Ricinocarpos ruminatus

Scientific classification
- Kingdom: Plantae
- Clade: Tracheophytes
- Clade: Angiosperms
- Clade: Eudicots
- Clade: Rosids
- Order: Malpighiales
- Family: Euphorbiaceae
- Genus: Ricinocarpos
- Species: R. ruminatus
- Binomial name: Ricinocarpos ruminatus Halford & R.J.F.Hend.

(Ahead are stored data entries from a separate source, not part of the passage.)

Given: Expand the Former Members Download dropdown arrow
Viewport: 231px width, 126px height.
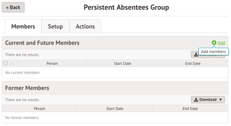Looking at the screenshot, I should click(220, 100).
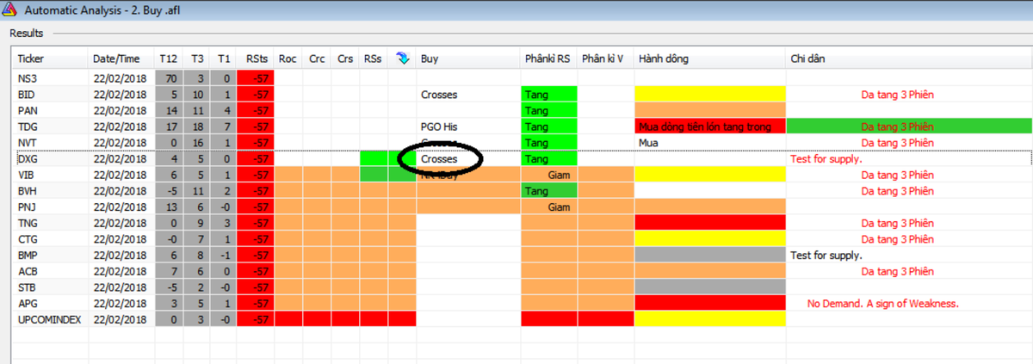Select the Phânki RS column header
This screenshot has height=364, width=1033.
[x=547, y=59]
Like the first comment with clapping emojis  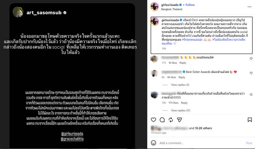click(251, 58)
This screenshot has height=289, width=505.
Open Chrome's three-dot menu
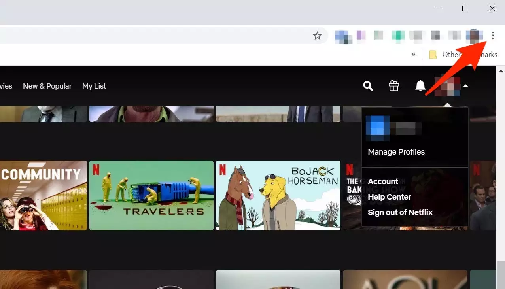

= Ricinocarpos ruminatus =

- Genus: Ricinocarpos
- Species: ruminatus
- Authority: Halford & R.J.F.Hend.

Species of shrub

Ricinocarpos ruminatus is a species of flowering plant in the family Euphorbiaceae and is endemic to the Expedition Range in central Queensland. It is an erect, monoecious shrub with linear leaves and white flowers, arranged on the ends of branches with 2 to 5 male flowers, or a female flower surrounded by up to 4 male flowers.

==Description==
Ricinocarpos ruminatus is an erect, monoecious shrub that typically grows to height of up to 2 m, its young branchlets glabrous. The leaves are linear, 20–35 mm long and 0.7–1.3 mm wide on a glabrous petiole 1.5–2.0 mm long. The upper surface of the leaves is smooth and glabrous and the lower surface is covered with soft, white hairs. The flowers are arranged on the ends of branches in groups of 2 to 5 male flowers, or by a single female flower surrounded by up to 4 male flowers. Male flowers are on a slender pedicel 12–40 mm long, the 5 sepals joined at the base, hairy on the inner surface, the sepal lobes egg-shaped, 1.3–1.8 mm long. The 5 petals are white, glabrous and narrowly egg-shaped with the narrower end towards the base, 10–13 mm long and 3.0–3.7 mm wide. Each male flower has 20–30 stamens. Flowering has been observed in August and December, and the fruit is a more or less spherical capsule 14–16 mm in diameter.

==Taxonomy and naming==
Ricinocarpos ruminatus was first formally described in 2007 by David Halford and Rodney Henderson in the journal Austrobaileya from specimens collected by Anthony Bean near Rolleston in 1998. The specific epithet (ruminatus) means "penetrated by irregular canals", referring to the texture of the Elaiosome on the seeds.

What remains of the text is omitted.